New United Arab Emirates Anti-Discrimination Law Will Punish Vocal Atheists Who Criticize Religion July 21, 2015

New United Arab Emirates Anti-Discrimination Law Will Punish Vocal Atheists Who Criticize Religion

You’ll be happy to know that President Sheikh Khalifa of Abu Dhabi just enacted a new law making it a crime to discriminate on the basis of “religion, caste, creed, doctrine, race, colour or ethnic origin.”

Just one problem with that. They’re not kidding about protecting people on the basis of religion:

The law prohibits any act that would be considered as insulting God, his prophets or apostles or holy books or houses of worship or graveyards…

[State news agency] Wam reported: “Strict action will be taken against any form of expressions of hatred or incitement to hate crimes spread in the form of speech and published media. “The law also criminalises any act that amounts to abuse of religion or vandalism of religious rituals, holy sites or symbols, and takes a serious view of violence on the basis of religious doctrines.

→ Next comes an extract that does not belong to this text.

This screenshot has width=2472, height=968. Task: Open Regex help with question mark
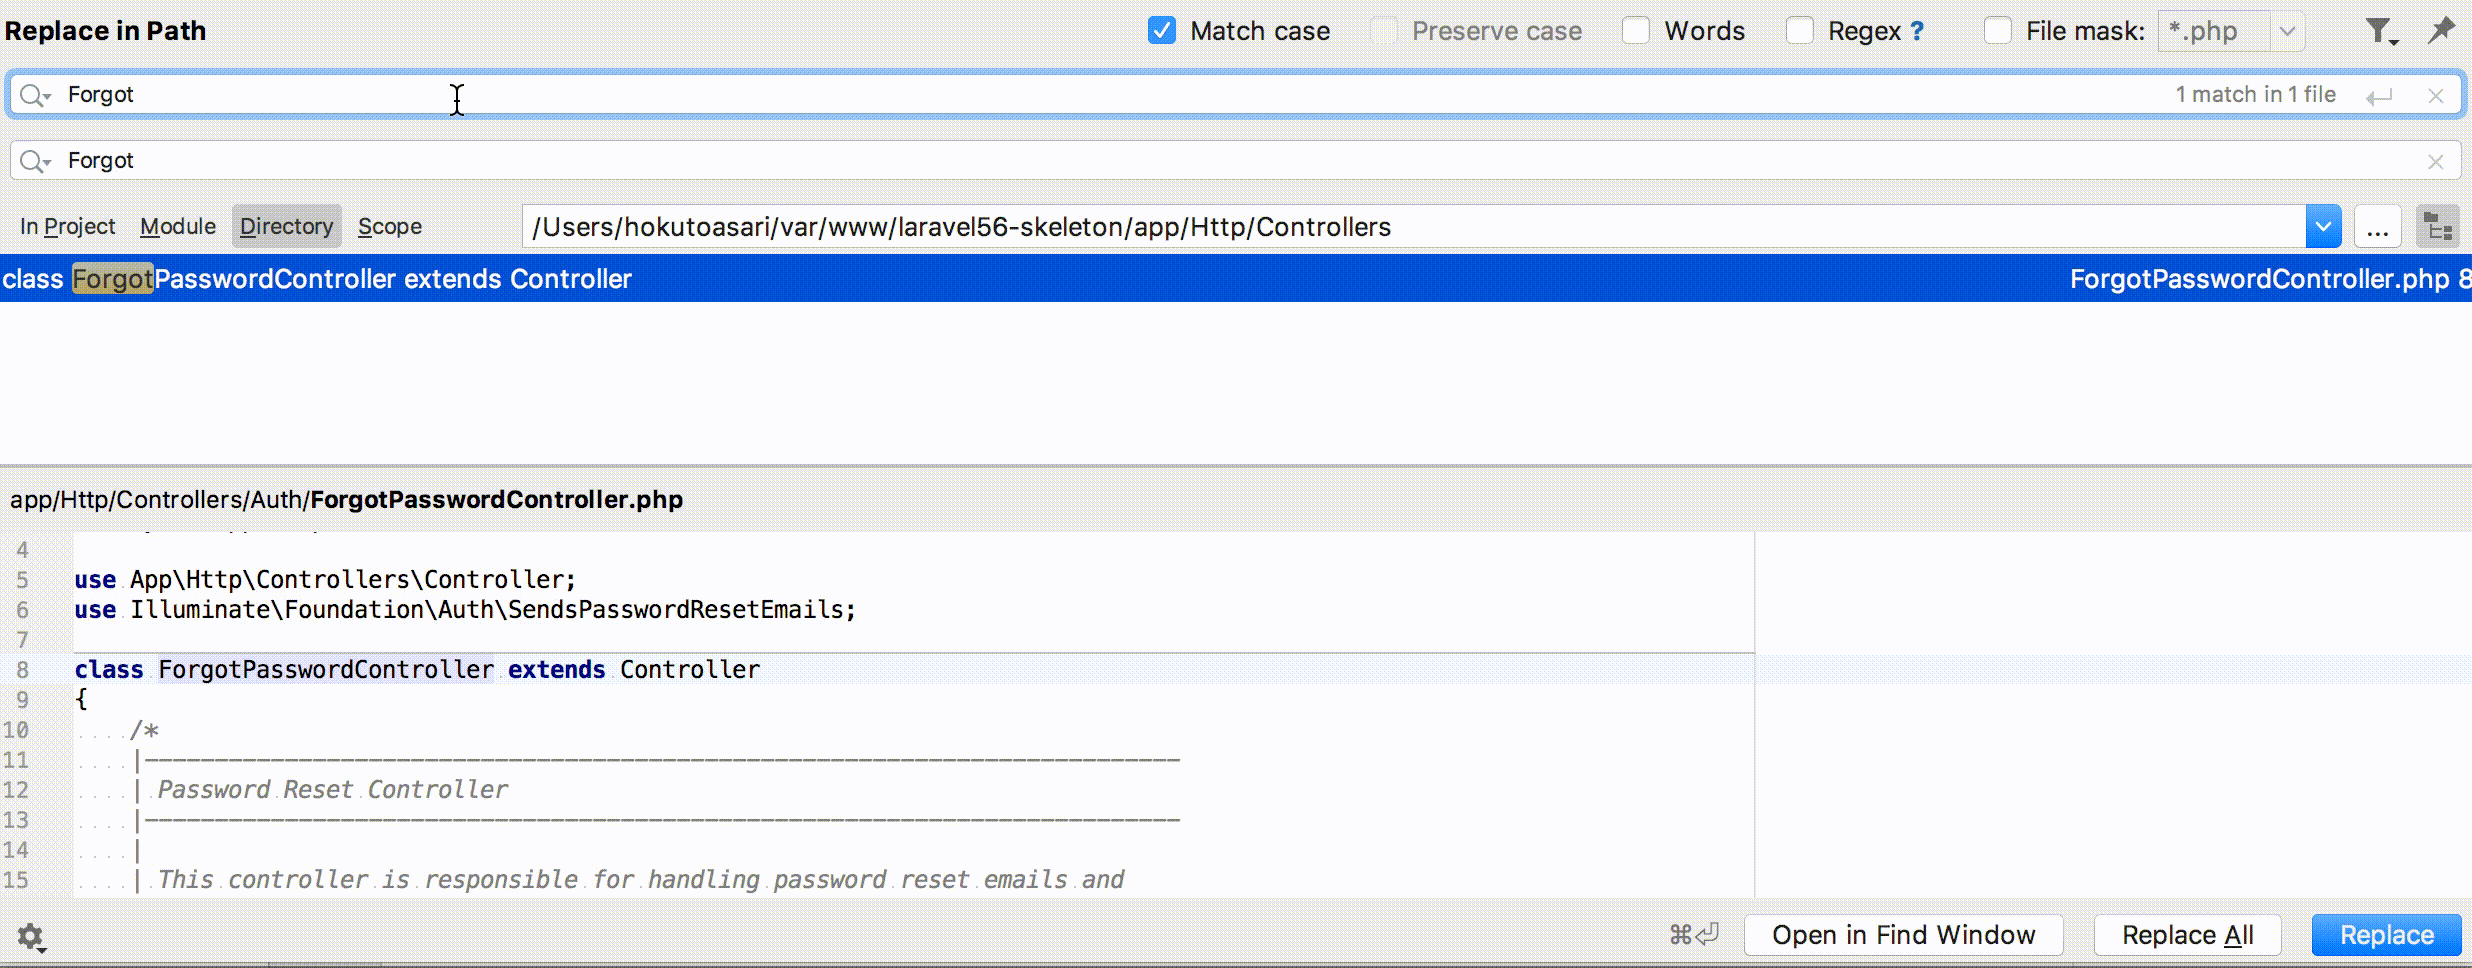[1916, 30]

I understand criminalizing vandalism… but what happens when someone criticizes religious beliefs? I’ve never seen an anti-discrimination law double as a blasphemy law.

While the law ostensibly protects against radical Muslims looking to create religious strife, it could easily be used against people who question Islamic theology at all.

What’s the punishment for Speaking While Atheist?

Penalties for violation of the provisions of the law include jail terms ranging from six months to more than 10 years and fines from Dh50,000 to Dh2 million.

Unbelievable. Already, human rights groups are sounding the alarm for how this law will end up hurting more citizens than it will help:

“The concern is clearly that it will be used to further stifle speech under the guise of promoting tolerance,” Nicholas McGeehan, Gulf researcher at Human Rights Watch, told the Middle East Eye. He further called the law part of “the UAE’s draconian assault on free expression.”

Country’s that dismiss the idea of human rights usually don’t codify it so explicitly. This law, which is being lauded as a step forward, is a joke.